Anna Conway


Anna Conway is an American visual artist based in New York City and known for enigmatic oil paintings that depict uneasy, absurdist moments descending on isolated, ordinary individuals. She combines a style identified as precise and methodical with detailed observation, "an air of surrealist suspension," and a narrative sense that critics characterize as elusive, metaphysical and "imbued with cinematic suggestion." Conway has exhibited nationally and internationally, including at MoMA PS1, the American Academy of Arts and Letters, Kemper Museum of Contemporary Art, University Art Museum at Albany, Fralin Museum of Art, and Collezione Maramotti, among other venues. She has been recognized with a Guggenheim Fellowship, two Pollock-Krasner Foundation Awards, and the American Academy of Arts and Letters William L. Metcalf Award.

Early life and career

Conway was born in Durango, Colorado in 1973 and grew up in Foxborough, Massachusetts. She studied art in New York City, earning a BFA from Cooper Union and an MFA from Columbia University. After graduating, she rented a studio in Brooklyn and gained early recognition for shows in New York at Artemis Greenberg Van Doren and Guild and Greyshkul in 2004, and at MoMA PS1 and Phillips de Pury & Company in 2005. In subsequent years, she has had solo exhibitions at Fergus McCaffrey, American Contemporary and Guild & Greyshkul and Collezione Maramotti. In addition to her painting practice, Conway has taught at Cooper Union, Columbia University, Parsons School of Design, and Brooklyn College. She lives and works in New York City.

Work and reception

Conway's art has been featured in Artforum, Art in America, Flash Art, Frieze, The New York Times, Hyperallergic, and New American Paintings, among many publications. In a 2007 review, The New Yorker compared her work to the "fantastic, alienating styles of Magritte, Gregory Crewdson and Jeff Wall, with strange tableaux suggesting both religious miracles translated into the everyday and "the apocalypse rendered in miniature," rather than cinemaplex, scale.

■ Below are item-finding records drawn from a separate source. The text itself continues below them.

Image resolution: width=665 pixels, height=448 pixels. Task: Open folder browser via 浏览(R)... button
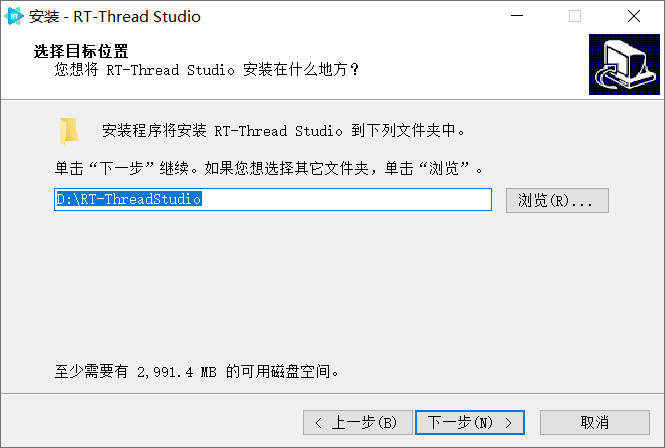pos(557,200)
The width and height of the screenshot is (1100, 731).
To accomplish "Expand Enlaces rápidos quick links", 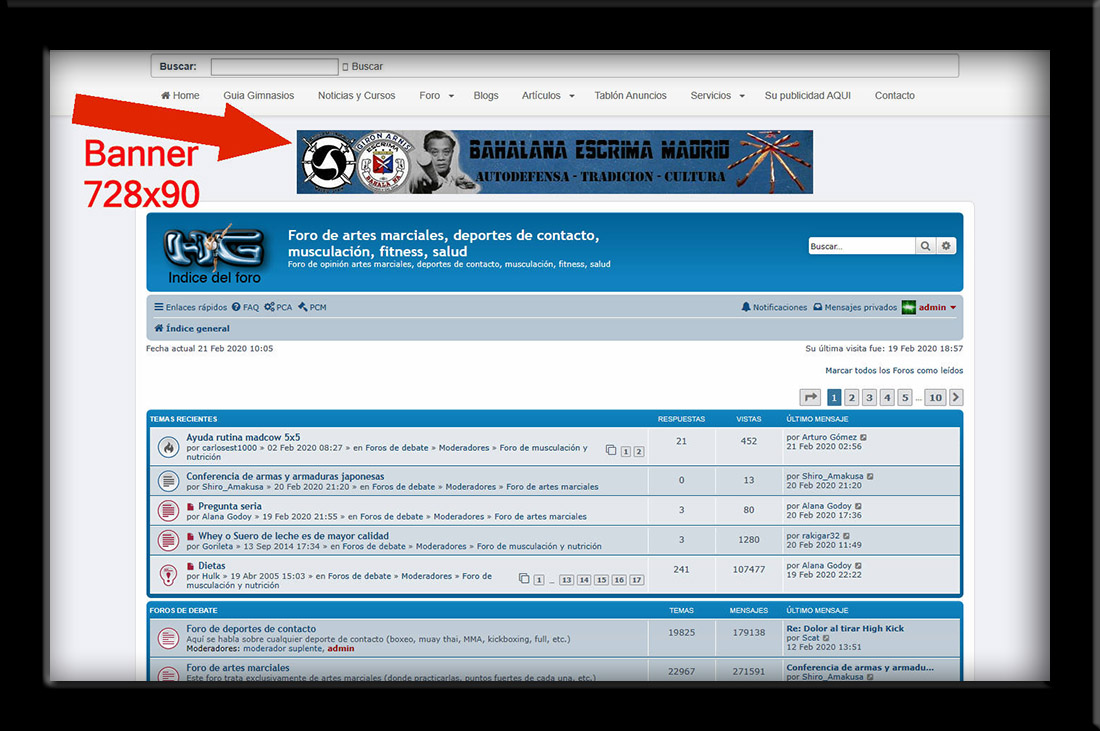I will pos(191,308).
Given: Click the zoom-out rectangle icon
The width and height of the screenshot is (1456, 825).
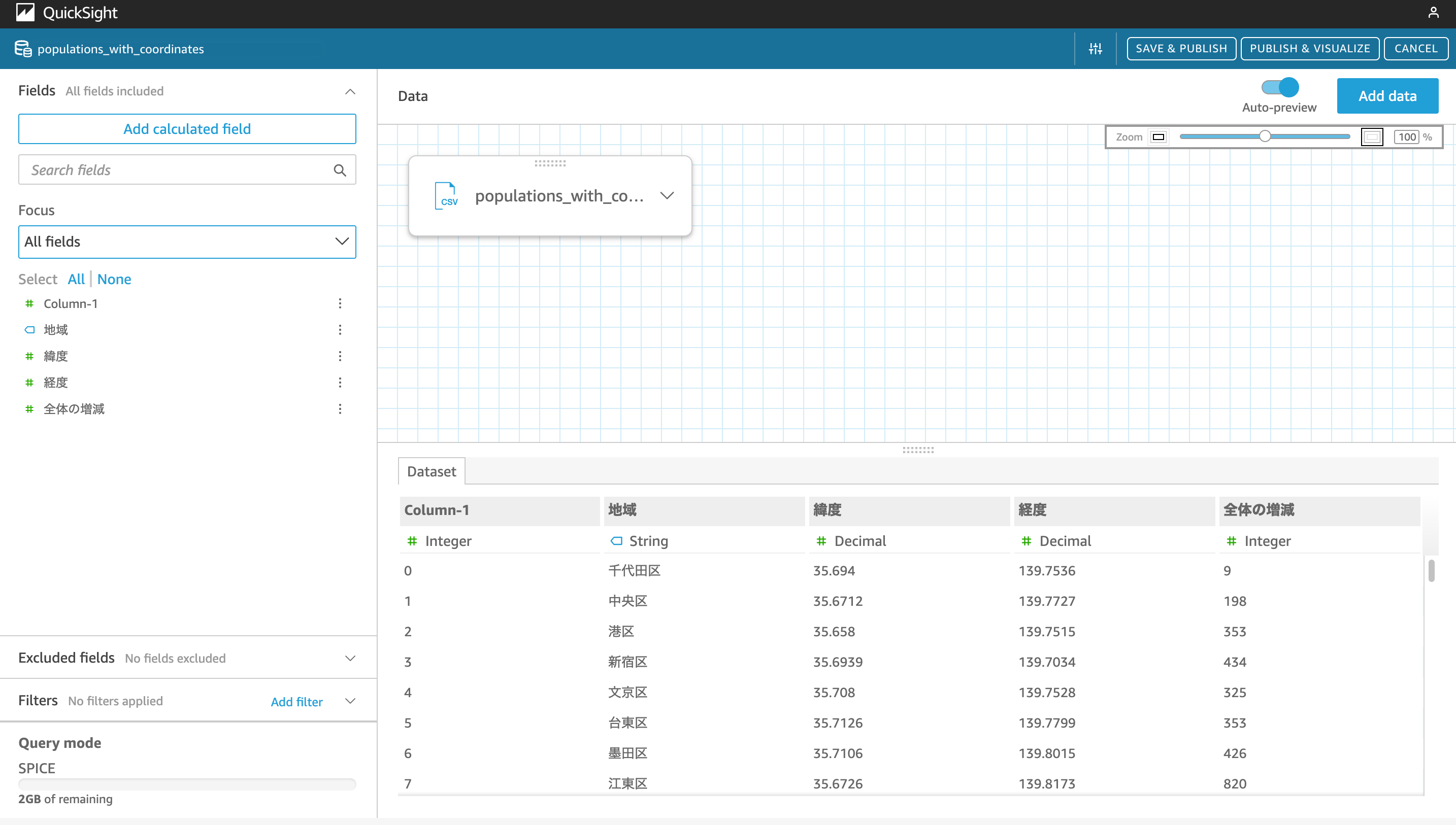Looking at the screenshot, I should click(x=1159, y=136).
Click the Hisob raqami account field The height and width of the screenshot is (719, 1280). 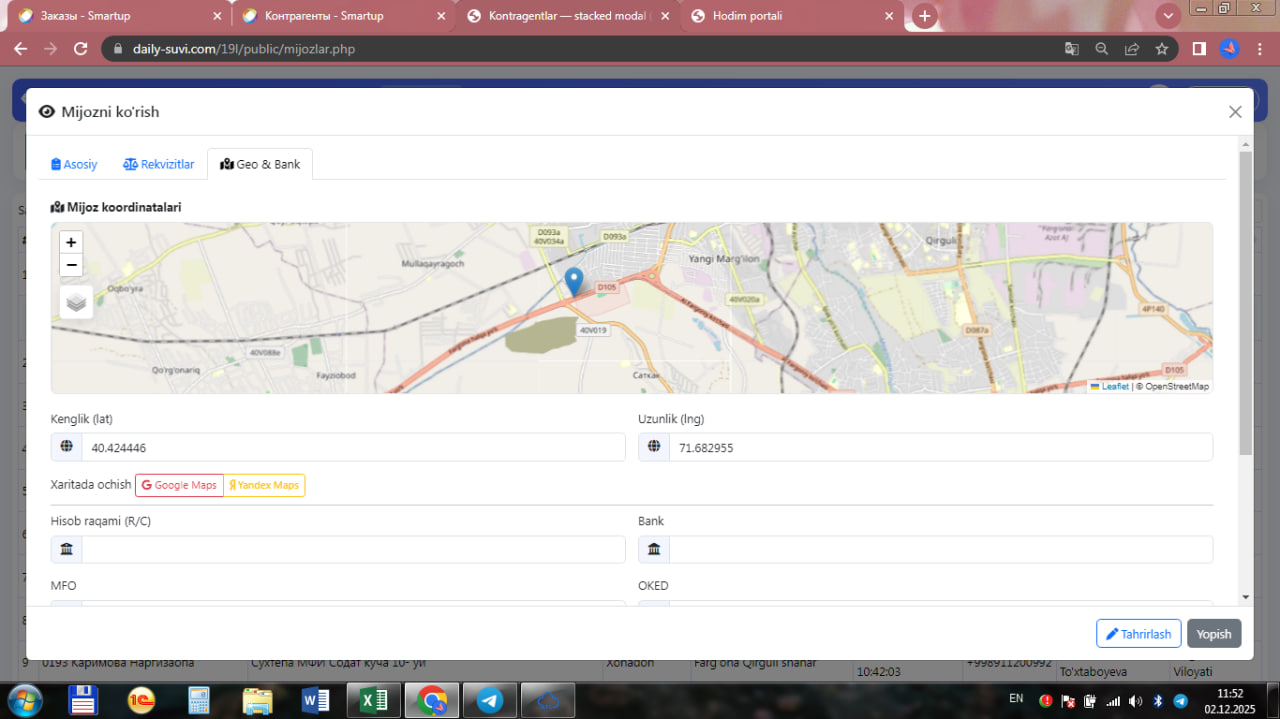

These paintings often present workaday men reduced to tiny figures in quietly mysterious, absurd scenes suggesting futility, inscrutable inner states and back stories, and a sense of suburban normalcy gone wrong.
Critics such as Hyperallergic's Seph Rodney suggest that Conway's work in the later 2010s carries a more pervasive, foreboding quiet, reflecting both a dystopian fear and desire for the scarcity of humanity, concerns about sustainability and social inequality, and the heightened tension of a more ominous, paranoid era. Artforum critic Kate Sutton writes that Conway's "pristine execution echoes the would-be flawlessness of her settings," which she subtly intrudes upon with seemingly accidental figures and evocations of the past suggesting loss amid sleek, contemporary modernism. Rachel Churner describes these paintings as the visual equivalents of spy novels "marked by the abundance and clarity of their details" and the thrill of deciphering what is significant and what is merely mundane.